20 January 2011
The Swiss government has announced tougher sanctions against Iran over its nuclear program. The new measures will bring the Alpine confederation in line with the 27 European Union member states – its main trading partners –, the Swiss government announced on Wednesday. The new measures, which will come into force Thursday, should prevent Switzerland from being used as a way for Iran to get goods that it would otherwise not be able to get from other countries, the government said in a statement.
Swiss companies will now no longer be allowed to sell or deliver so-called dual use goods, products which could also be used for military purposes. The existing ban on exports of heavy war material will be extended to all sorts of military goods. There will also be limits placed on the exports of certain products that could be used in Iran's oil and gas industry as well as on financing in this sector, the government said in Bern. The Swiss are also restricting the financial services that Iran can get from Switzerland.
In 2010, Switzerland exported goods worth around US$ 730 million to Iran. Tehran’s refusal to comply with previous United Nations Security Council resolutions to allow full inspections of its nuclear sites convinced Russia and China to also back the UN sanctions last June. The United States and the EU added their own additional measures targeting finance and the energy sector.
In 2008, Swiss Foreign Minister Micheline Calmy-Rey – who currently also serves as Swiss president – was strongly criticized by World Jewish Congress President Ronald S. Lauder and others for signing a multi-billion dollar gas supply contract with Iran. Calmy-Rey met with Iran’s President Mahmoud Ahmadinejad, wearing a white head scarf and seated below a picture of the late Ayatollah Khomeini (picture above). The energy firm EGL – which jointly is owned by several regional authorities – has so far said it would adhere to the gas deal with Iran.

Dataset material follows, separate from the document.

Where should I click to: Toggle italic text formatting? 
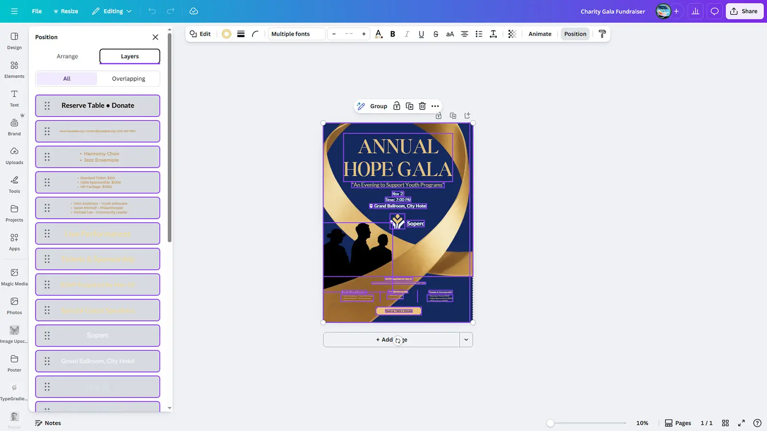407,34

Simone Dinah Hartmann, spokeswoman of the initiative Stop the Bomb, which is campaigning against European business ties with Iran, called on EGL and other Swiss companies to end their dealings with the Iranian regime: "Despite EGL's current restraint, the company affirmed to adhere to the gas supply contract closed with Iran. The only appropriate thing to do, however, would be to withdraw from the contract. At the same time, we also want to draw the attention to other Swiss companies conducting business with Iran, such as Holcim, Zeochem, Sulzer, ABB, Buehler, and Ceresola. With their trade ties they are in fact co-sponsoring the Iranian regime's policies of armament and oppression."